Mira, lo estaba llevando bien. De verdad que sí. Logré adentrarme sin problema en esa carretera resbaladiza que es cumplir los cuarenta. Perdí un poco el control, pero fui capaz de manejar la situación sin derrapar demasiado, tal y como te enseñan en la autoescuela a conducir en los días de lluvia, y después todo volvió a ser como siempre; bueno, no, como siempre no, mejor. La santísima trinidad de la mediana edad (un buen marido, una bonita casa e hijos estupendos) era mía.

Luego, en orden irrelevante, mi marido perdió su trabajo y se concentró en su dalái lama interior: no iba a tener ningún ingreso en dos años, ya que decidió volver a formarse, esta vez como terapeuta (¡aleluya!). Los niños se adentraron en el tornado de la adolescencia casi al mismo tiempo que sus abuelos hacían lo propio en lo que con benevolencia se denomina la «segunda infancia». Mi suegra compró una motosierra con una tarjeta de crédito robada (no resultó tan divertido como parece), y después de recuperarse de un ataque al corazón, mi propia madre dio un traspié y se rompió la cadera. Me preocupaba estar perdiendo la cabeza, pero es posible que estuviera escondida en el mismo lugar que las llaves del coche, las gafas de leer y ese pendiente del que no hay ni rastro. ¡Ah! Y que las entradas del concierto.

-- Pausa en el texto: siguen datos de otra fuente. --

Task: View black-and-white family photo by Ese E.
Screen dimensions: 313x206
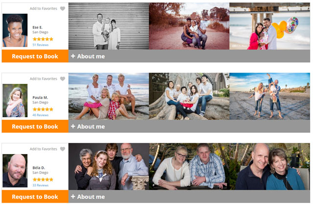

En marzo cumplo cincuenta. No, no pienso celebrarlo dando una fiesta, y sí, puede que me dé miedo admitir que me siento aterrorizada, o aprensiva (no estoy muy segura de cómo me siento, pero lo que sí tengo claro es que no me gusta ni un pelo). Si soy realmente sincera, prefiero no pensar en absoluto en mi edad, pero los cumpleaños importantes, esos que con toda la buena intención del mundo ponen en números gigantes y en relieve en la parte de delante de las tarjetas para señalizar La Carretera hacia la Muerte, no hacen más que obligarte a darle vueltas al asunto. Dicen que los cincuenta son los nuevos cuarenta, pero en el mundo laboral, mi tipo de mundo en cualquier caso, quien dice cincuenta dice sesenta, setenta u ochenta. Ahora mismo necesito hacerme más joven, no más vieja. Es una cuestión de supervivencia: conseguir un trabajo, aferrarme a mi lugar en el mundo, seguir estando potable sin llegar a exceder mi fecha de caducidad. Para mantener el barco a flote, había que ponerse manos a la obra. Para cubrir las necesidades de aquellos que parecían necesitarme más que nunca, no me quedaba otra que retroceder en el tiempo, o al menos lograr que el muy cabrón se estuviera quietecito.

Con este objetivo en mente, mi llegada al medio siglo sería silenciosa y supertranquila. No dejaría entrever ni una pizca del pánico que siento. Me deslizaría hacia ese momento con serenidad, sin volantazos imprevistos ni obstáculos en el camino.

Bueno, ese era el plan hasta que Emily me despertó.